Am J Epidemiol. 1991 Jul 15;134(2):111-22. doi: 10.1093/oxfordjournals.aje.a116063.
American journal of epidemiology
D Reed, K Yano
The purpose of this study was to determine if the major risk factors for clinical myocardial infarction also predicted coronary artery stenosis as defined by arteriography. Of a cohort of 7,591 men who were free of cardiovascular disease at entry, 357 had arteriographic studies during a 20-year follow-up period. Risk factor levels were therefore known prior to the onset of clinical symptoms and arteriographic studies. Men with arteriograms were divided into groups with and without prior clinical myocardial infarction. High blood pressure, serum cholesterol, obesity, and low alcohol intake predicted both severe coronary stenosis and incident myocardial infarction, thus indicating that these variables were associated with clinical events through the underlying process of atherosclerosis. Dietary intake of cholesterol and serum glucose also had similar but not always statistically significant patterns of association with both coronary stenosis and myocardial infarction.

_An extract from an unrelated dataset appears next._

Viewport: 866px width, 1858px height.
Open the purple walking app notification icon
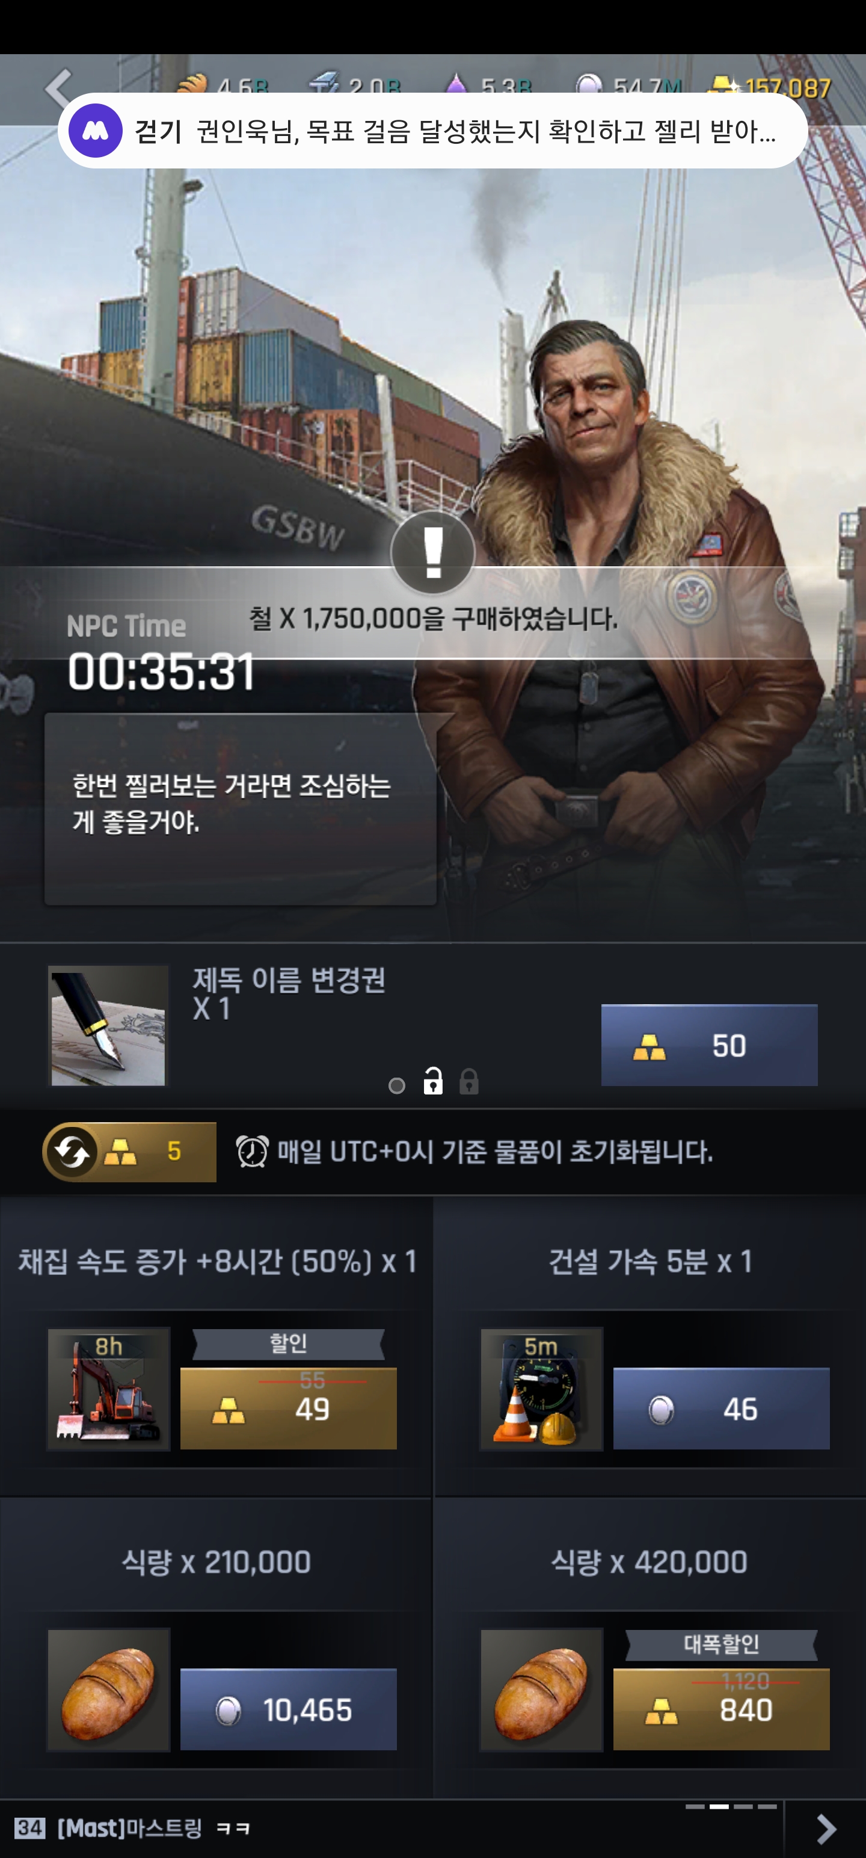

In contrast, serum triglyceride and cigarette smoking predicted clinical myocardial infarction, but not severe coronary stenosis. This suggests that these variables play a stronger role in the precipitation of acute clinical events than in the underlying process of atherosclerosis. The findings were quite different for several risk factors when analyzed in a case-control format using the arteriography series from this same data set. Examination of possible explanations for the differences raises questions concerning the use of arteriography series for etiologic studies of coronary atherosclerosis.